I definitely had this sense, especially with bull fighting (which he is absolutely obsessed with), that he was really interested in the performative aspect of masculinity, and he has so many characters who act in brash and stupid ways that cost them dearly (often with their lives) just to prove themselves as fearless or manly to other people, often other men. Two that spring to mind are the story about the man and his wife on safari whose wife covets the big-game hunter guide with them after her husband ran from the lion. This then drives him to overcompensate when they see another lion, in order to restore his wife's respect (though it's implied it was perhaps already gone), and he gets himself killed. The other one, was one of the really brief interludes, about two spanish boys, one of whom tells the other he is not afraid of bulls. To prove this to his friend, he asks him to tie knives to the legs of a chair and then come at him. It ends with him getting gored and bleeding out. These two really stuck with me long after reading, as they just seemed so different to the public image of Hemmingway in how critical they seem to be of the macho expectation of fearlessness.

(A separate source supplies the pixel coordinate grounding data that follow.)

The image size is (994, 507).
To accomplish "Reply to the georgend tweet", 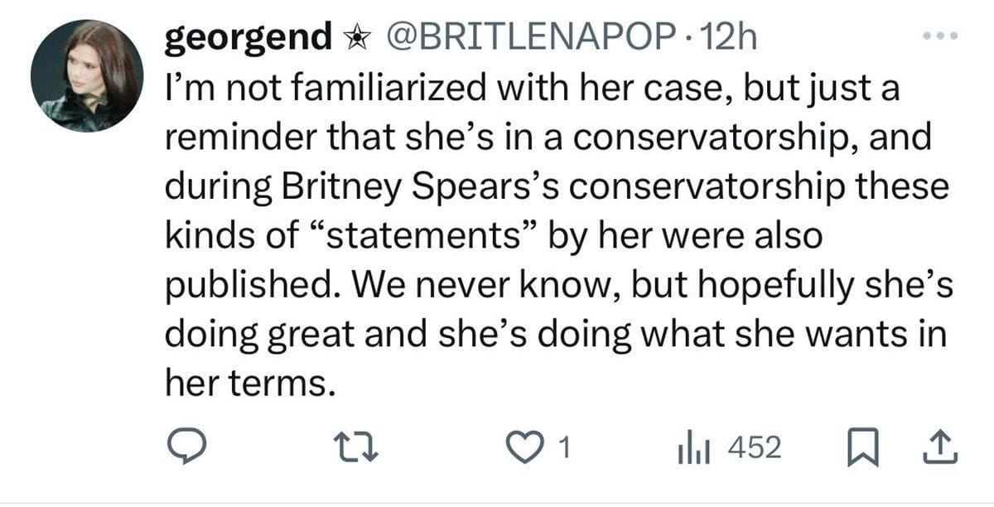I will tap(181, 448).
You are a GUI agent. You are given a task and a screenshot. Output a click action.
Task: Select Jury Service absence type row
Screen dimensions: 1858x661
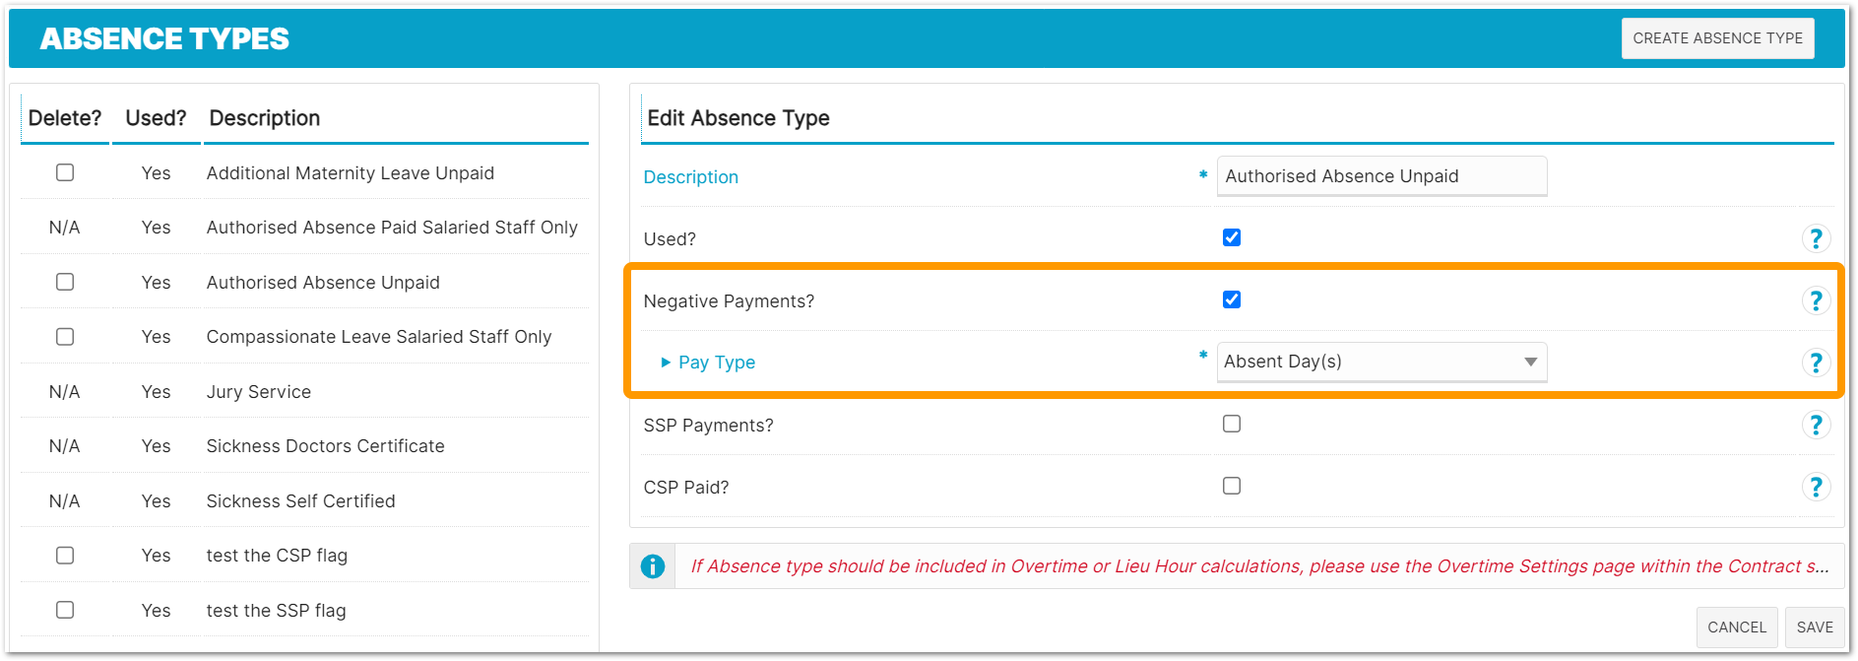coord(304,392)
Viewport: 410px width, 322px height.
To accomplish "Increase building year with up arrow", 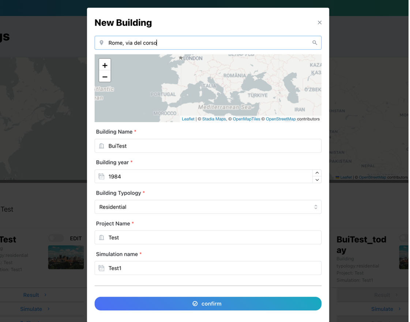I will (x=317, y=173).
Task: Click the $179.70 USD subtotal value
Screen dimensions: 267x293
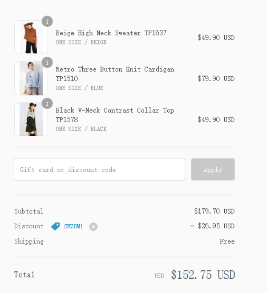Action: 214,211
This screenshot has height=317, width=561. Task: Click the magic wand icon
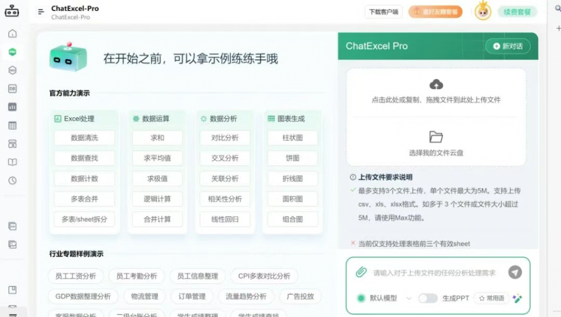pyautogui.click(x=517, y=298)
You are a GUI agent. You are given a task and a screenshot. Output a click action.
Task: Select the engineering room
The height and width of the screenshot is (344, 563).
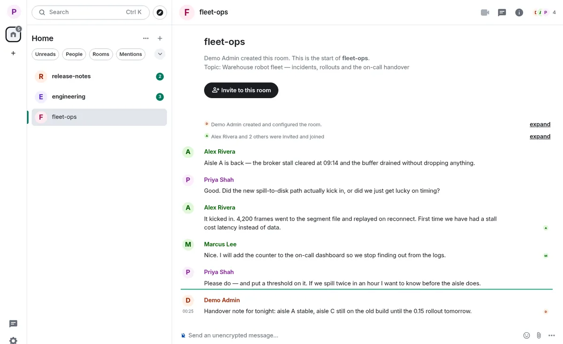99,97
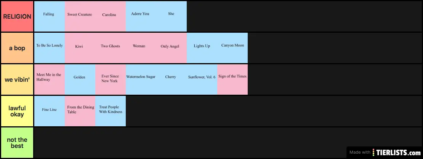
Task: Select the orange 'a bop' tier label
Action: pos(17,48)
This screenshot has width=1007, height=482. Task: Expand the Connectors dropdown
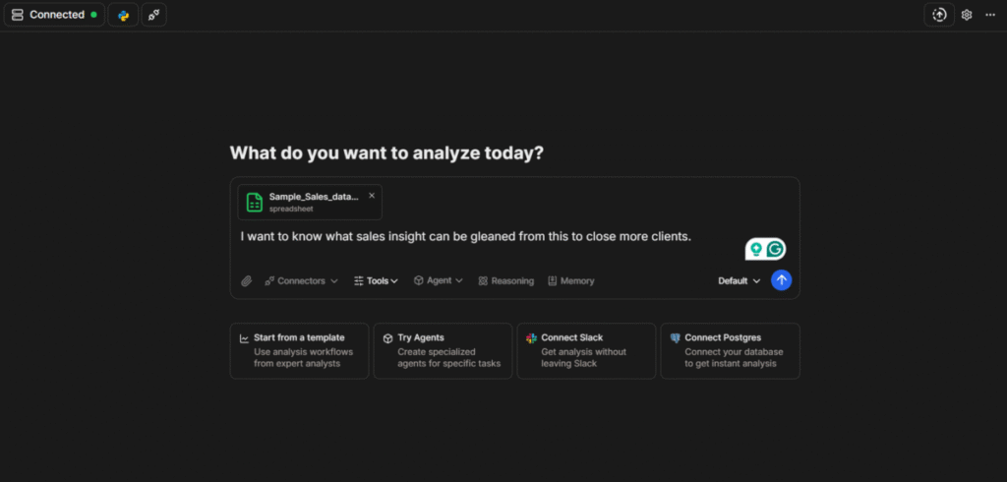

The story that really, really stood out to me though was Up In Michigan about the girl who day dreams about the farm hand coming back from the hunting trip and then it ends with her fantasy evaporating as he shows interest in her, but with far more forcefully than she had hoped for, and it ends in her being assaulted by him. There was something in the austerity of the language but how evocative it is in the depicition of having a crush, and how heartbreaking the ending is, that really struck me. He also absolutely represented the traditional, forceful masculinity of the love interest as a destructive and harmful thing which caused both deeply physical and emotion pain to the protagonist.
The collection really flipped my third-hand inherited perception of Hemmingway on its head. I really enjoyed most of it.